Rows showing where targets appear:
....................

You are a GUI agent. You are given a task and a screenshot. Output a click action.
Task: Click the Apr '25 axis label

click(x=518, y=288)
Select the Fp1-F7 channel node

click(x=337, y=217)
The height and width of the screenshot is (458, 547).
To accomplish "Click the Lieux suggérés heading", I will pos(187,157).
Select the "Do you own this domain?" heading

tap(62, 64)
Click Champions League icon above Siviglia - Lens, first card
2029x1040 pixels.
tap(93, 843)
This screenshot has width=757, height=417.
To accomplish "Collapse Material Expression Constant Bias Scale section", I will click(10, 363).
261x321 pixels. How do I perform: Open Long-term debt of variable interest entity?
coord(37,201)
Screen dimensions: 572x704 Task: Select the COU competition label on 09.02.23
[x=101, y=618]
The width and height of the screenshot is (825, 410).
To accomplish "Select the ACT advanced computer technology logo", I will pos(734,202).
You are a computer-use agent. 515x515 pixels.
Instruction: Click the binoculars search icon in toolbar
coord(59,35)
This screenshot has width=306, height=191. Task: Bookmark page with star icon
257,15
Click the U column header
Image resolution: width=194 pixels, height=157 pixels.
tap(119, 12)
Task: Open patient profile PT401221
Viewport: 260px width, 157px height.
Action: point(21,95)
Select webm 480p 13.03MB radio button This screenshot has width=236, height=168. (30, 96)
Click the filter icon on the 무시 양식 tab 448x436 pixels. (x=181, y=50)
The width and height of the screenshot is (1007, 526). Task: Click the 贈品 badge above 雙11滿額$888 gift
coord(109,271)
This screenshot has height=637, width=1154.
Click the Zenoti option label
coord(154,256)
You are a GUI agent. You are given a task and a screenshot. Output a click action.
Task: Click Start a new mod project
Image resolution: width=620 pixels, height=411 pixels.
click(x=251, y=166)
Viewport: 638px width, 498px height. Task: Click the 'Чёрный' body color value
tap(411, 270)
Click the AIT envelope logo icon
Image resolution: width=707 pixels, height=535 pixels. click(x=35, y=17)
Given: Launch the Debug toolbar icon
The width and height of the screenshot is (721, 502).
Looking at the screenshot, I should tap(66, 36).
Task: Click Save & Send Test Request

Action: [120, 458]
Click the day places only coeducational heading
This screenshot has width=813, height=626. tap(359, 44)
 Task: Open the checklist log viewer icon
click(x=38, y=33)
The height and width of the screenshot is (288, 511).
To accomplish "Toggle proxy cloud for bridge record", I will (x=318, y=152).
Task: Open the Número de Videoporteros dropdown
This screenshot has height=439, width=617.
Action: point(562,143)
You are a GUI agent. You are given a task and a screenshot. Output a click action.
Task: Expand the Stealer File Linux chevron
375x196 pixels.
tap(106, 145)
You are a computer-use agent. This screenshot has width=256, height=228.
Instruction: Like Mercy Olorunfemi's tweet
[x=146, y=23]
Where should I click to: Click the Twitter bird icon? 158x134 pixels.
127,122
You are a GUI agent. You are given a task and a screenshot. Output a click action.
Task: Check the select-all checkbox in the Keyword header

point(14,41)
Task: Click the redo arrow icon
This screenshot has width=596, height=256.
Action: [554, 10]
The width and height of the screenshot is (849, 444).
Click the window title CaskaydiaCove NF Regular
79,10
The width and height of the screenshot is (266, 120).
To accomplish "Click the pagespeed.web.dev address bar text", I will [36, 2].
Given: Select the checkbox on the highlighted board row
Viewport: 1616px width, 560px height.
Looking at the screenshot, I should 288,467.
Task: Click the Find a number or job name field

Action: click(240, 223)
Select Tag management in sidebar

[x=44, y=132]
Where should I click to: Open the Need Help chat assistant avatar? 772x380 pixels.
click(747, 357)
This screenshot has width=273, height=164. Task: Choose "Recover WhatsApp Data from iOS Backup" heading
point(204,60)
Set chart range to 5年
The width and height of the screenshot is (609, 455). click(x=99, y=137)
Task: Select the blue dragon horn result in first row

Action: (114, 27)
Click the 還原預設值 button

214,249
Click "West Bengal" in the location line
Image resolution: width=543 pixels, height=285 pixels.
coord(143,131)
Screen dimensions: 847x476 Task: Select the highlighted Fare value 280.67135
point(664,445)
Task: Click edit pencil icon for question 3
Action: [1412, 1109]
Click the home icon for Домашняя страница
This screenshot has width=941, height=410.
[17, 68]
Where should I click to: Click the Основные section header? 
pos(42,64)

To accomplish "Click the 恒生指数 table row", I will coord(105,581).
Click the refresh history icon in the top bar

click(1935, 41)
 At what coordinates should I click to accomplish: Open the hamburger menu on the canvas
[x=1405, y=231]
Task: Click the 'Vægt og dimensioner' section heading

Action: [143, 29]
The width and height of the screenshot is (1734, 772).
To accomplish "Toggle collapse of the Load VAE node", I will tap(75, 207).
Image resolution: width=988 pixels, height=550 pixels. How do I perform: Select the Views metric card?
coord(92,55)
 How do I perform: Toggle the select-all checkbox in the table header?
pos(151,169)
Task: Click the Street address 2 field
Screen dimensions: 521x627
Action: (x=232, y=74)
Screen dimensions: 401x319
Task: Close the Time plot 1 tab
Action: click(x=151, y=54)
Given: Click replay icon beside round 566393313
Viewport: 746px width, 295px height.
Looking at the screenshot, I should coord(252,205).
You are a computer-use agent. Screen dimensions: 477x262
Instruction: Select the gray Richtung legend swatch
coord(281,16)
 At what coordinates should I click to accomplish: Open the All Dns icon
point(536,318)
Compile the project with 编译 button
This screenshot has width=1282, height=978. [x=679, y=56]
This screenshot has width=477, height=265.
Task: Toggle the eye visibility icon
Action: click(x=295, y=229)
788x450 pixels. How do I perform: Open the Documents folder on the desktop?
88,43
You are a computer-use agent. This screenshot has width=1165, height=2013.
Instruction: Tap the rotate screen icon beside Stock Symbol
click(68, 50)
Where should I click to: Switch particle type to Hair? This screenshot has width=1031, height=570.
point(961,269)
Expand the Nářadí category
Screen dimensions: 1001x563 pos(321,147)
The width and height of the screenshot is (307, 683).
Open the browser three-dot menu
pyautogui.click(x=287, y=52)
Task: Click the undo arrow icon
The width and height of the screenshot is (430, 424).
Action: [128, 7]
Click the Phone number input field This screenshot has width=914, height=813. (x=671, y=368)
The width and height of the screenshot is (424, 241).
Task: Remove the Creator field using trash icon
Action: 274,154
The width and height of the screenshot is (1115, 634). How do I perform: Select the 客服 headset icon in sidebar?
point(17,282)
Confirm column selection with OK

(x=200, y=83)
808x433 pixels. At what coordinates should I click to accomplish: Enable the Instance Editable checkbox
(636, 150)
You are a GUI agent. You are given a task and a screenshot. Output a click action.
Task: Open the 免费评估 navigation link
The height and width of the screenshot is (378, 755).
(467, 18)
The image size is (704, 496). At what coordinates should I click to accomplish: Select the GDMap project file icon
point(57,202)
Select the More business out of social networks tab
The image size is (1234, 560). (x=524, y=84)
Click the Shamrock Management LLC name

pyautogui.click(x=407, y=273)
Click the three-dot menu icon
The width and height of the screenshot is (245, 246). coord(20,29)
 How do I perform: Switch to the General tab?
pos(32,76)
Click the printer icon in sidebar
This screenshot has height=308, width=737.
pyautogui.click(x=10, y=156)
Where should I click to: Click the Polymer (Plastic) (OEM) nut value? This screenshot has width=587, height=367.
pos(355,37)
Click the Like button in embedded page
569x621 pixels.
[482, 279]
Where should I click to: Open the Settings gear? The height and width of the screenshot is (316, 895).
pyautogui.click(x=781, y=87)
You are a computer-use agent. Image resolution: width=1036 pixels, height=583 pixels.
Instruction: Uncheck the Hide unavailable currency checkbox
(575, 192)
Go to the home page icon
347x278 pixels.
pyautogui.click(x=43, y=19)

....................

» **Task requirements**: Copy out every line of the rows above without changing anything.

» **Written answer**:
You are a GUI agent. You are given a task and a screenshot. Output a click action.
Task: Click the Apr '25 axis label

click(x=518, y=288)
Select the Fp1-F7 channel node

click(x=337, y=217)
The height and width of the screenshot is (458, 547).
To accomplish "Click the Lieux suggérés heading", I will pos(187,157).
Select the "Do you own this domain?" heading

tap(62, 64)
Click Champions League icon above Siviglia - Lens, first card
2029x1040 pixels.
tap(93, 843)
This screenshot has width=757, height=417.
To accomplish "Collapse Material Expression Constant Bias Scale section", I will click(10, 363).
261x321 pixels. How do I perform: Open Long-term debt of variable interest entity?
coord(37,201)
Screen dimensions: 572x704 Task: Select the COU competition label on 09.02.23
[x=101, y=618]
The width and height of the screenshot is (825, 410).
To accomplish "Select the ACT advanced computer technology logo", I will pos(734,202).
You are a computer-use agent. 515x515 pixels.
Instruction: Click the binoculars search icon in toolbar
coord(59,35)
This screenshot has width=306, height=191. Task: Bookmark page with star icon
257,15
Click the U column header
Image resolution: width=194 pixels, height=157 pixels.
tap(119, 12)
Task: Open patient profile PT401221
Viewport: 260px width, 157px height.
Action: point(21,95)
Select webm 480p 13.03MB radio button This screenshot has width=236, height=168. (30, 96)
Click the filter icon on the 무시 양식 tab 448x436 pixels. (x=181, y=50)
The width and height of the screenshot is (1007, 526). Task: Click the 贈品 badge above 雙11滿額$888 gift
coord(109,271)
This screenshot has height=637, width=1154.
Click the Zenoti option label
coord(154,256)
You are a GUI agent. You are given a task and a screenshot. Output a click action.
Task: Click Start a new mod project
Image resolution: width=620 pixels, height=411 pixels.
click(x=251, y=166)
Viewport: 638px width, 498px height. Task: Click the 'Чёрный' body color value
tap(411, 270)
Click the AIT envelope logo icon
Image resolution: width=707 pixels, height=535 pixels. click(x=35, y=17)
Given: Launch the Debug toolbar icon
The width and height of the screenshot is (721, 502).
Looking at the screenshot, I should tap(66, 36).
Task: Click Save & Send Test Request

Action: [120, 458]
Click the day places only coeducational heading
This screenshot has width=813, height=626. tap(359, 44)
 Task: Open the checklist log viewer icon
click(x=38, y=33)
The height and width of the screenshot is (288, 511).
To accomplish "Toggle proxy cloud for bridge record", I will (x=318, y=152).
Task: Open the Número de Videoporteros dropdown
This screenshot has height=439, width=617.
Action: point(562,143)
You are a GUI agent. You are given a task and a screenshot. Output a click action.
Task: Expand the Stealer File Linux chevron
375x196 pixels.
tap(106, 145)
You are a computer-use agent. This screenshot has width=256, height=228.
Instruction: Like Mercy Olorunfemi's tweet
[x=146, y=23]
Where should I click to: Click the Twitter bird icon? 158x134 pixels.
127,122
You are a GUI agent. You are given a task and a screenshot. Output a click action.
Task: Check the select-all checkbox in the Keyword header

point(14,41)
Task: Click the redo arrow icon
This screenshot has width=596, height=256.
Action: [554, 10]
The width and height of the screenshot is (849, 444).
Click the window title CaskaydiaCove NF Regular
79,10
The width and height of the screenshot is (266, 120).
To accomplish "Click the pagespeed.web.dev address bar text", I will [36, 2].
Given: Select the checkbox on the highlighted board row
Viewport: 1616px width, 560px height.
Looking at the screenshot, I should 288,467.
Task: Click the Find a number or job name field

Action: click(240, 223)
Select Tag management in sidebar

[x=44, y=132]
Where should I click to: Open the Need Help chat assistant avatar? 772x380 pixels.
click(747, 357)
This screenshot has width=273, height=164. Task: Choose "Recover WhatsApp Data from iOS Backup" heading
point(204,60)
Set chart range to 5年
The width and height of the screenshot is (609, 455). click(x=99, y=137)
Task: Select the blue dragon horn result in first row

Action: (114, 27)
Click the 還原預設值 button

214,249
Click "West Bengal" in the location line
Image resolution: width=543 pixels, height=285 pixels.
coord(143,131)
Screen dimensions: 847x476 Task: Select the highlighted Fare value 280.67135
point(664,445)
Task: Click edit pencil icon for question 3
Action: [1412, 1109]
Click the home icon for Домашняя страница
This screenshot has width=941, height=410.
[17, 68]
Where should I click to: Click the Основные section header? 
pos(42,64)

To accomplish "Click the 恒生指数 table row", I will coord(105,581).
Click the refresh history icon in the top bar

click(1935, 41)
 At what coordinates should I click to accomplish: Open the hamburger menu on the canvas
[x=1405, y=231]
Task: Click the 'Vægt og dimensioner' section heading

Action: [143, 29]
The width and height of the screenshot is (1734, 772).
To accomplish "Toggle collapse of the Load VAE node", I will tap(75, 207).
Image resolution: width=988 pixels, height=550 pixels. How do I perform: Select the Views metric card?
coord(92,55)
 How do I perform: Toggle the select-all checkbox in the table header?
pos(151,169)
Task: Click the Street address 2 field
Screen dimensions: 521x627
Action: (x=232, y=74)
Screen dimensions: 401x319
Task: Close the Time plot 1 tab
Action: click(x=151, y=54)
Given: Click replay icon beside round 566393313
Viewport: 746px width, 295px height.
Looking at the screenshot, I should coord(252,205).
You are a computer-use agent. Screen dimensions: 477x262
Instruction: Select the gray Richtung legend swatch
coord(281,16)
 At what coordinates should I click to accomplish: Open the All Dns icon
point(536,318)
Compile the project with 编译 button
This screenshot has width=1282, height=978. [x=679, y=56]
This screenshot has width=477, height=265.
Task: Toggle the eye visibility icon
Action: click(x=295, y=229)
788x450 pixels. How do I perform: Open the Documents folder on the desktop?
88,43
You are a computer-use agent. This screenshot has width=1165, height=2013.
Instruction: Tap the rotate screen icon beside Stock Symbol
click(68, 50)
Where should I click to: Switch particle type to Hair? This screenshot has width=1031, height=570.
point(961,269)
Expand the Nářadí category
Screen dimensions: 1001x563 pos(321,147)
The width and height of the screenshot is (307, 683).
Open the browser three-dot menu
pyautogui.click(x=287, y=52)
Task: Click the undo arrow icon
The width and height of the screenshot is (430, 424).
Action: [128, 7]
Click the Phone number input field This screenshot has width=914, height=813. (x=671, y=368)
The width and height of the screenshot is (424, 241).
Task: Remove the Creator field using trash icon
Action: 274,154
The width and height of the screenshot is (1115, 634). How do I perform: Select the 客服 headset icon in sidebar?
point(17,282)
Confirm column selection with OK

(x=200, y=83)
808x433 pixels. At what coordinates should I click to accomplish: Enable the Instance Editable checkbox
(636, 150)
You are a GUI agent. You are given a task and a screenshot. Output a click action.
Task: Open the 免费评估 navigation link
The height and width of the screenshot is (378, 755).
(467, 18)
The image size is (704, 496). At what coordinates should I click to accomplish: Select the GDMap project file icon
point(57,202)
Select the More business out of social networks tab
The image size is (1234, 560). (x=524, y=84)
Click the Shamrock Management LLC name

pyautogui.click(x=407, y=273)
Click the three-dot menu icon
The width and height of the screenshot is (245, 246). coord(20,29)
 How do I perform: Switch to the General tab?
pos(32,76)
Click the printer icon in sidebar
This screenshot has height=308, width=737.
pyautogui.click(x=10, y=156)
Where should I click to: Click the Polymer (Plastic) (OEM) nut value? This screenshot has width=587, height=367.
pos(355,37)
Click the Like button in embedded page
569x621 pixels.
[482, 279]
Where should I click to: Open the Settings gear? The height and width of the screenshot is (316, 895).
pyautogui.click(x=781, y=87)
You are a computer-use agent. Image resolution: width=1036 pixels, height=583 pixels.
Instruction: Uncheck the Hide unavailable currency checkbox
(575, 192)
Go to the home page icon
347x278 pixels.
pyautogui.click(x=43, y=19)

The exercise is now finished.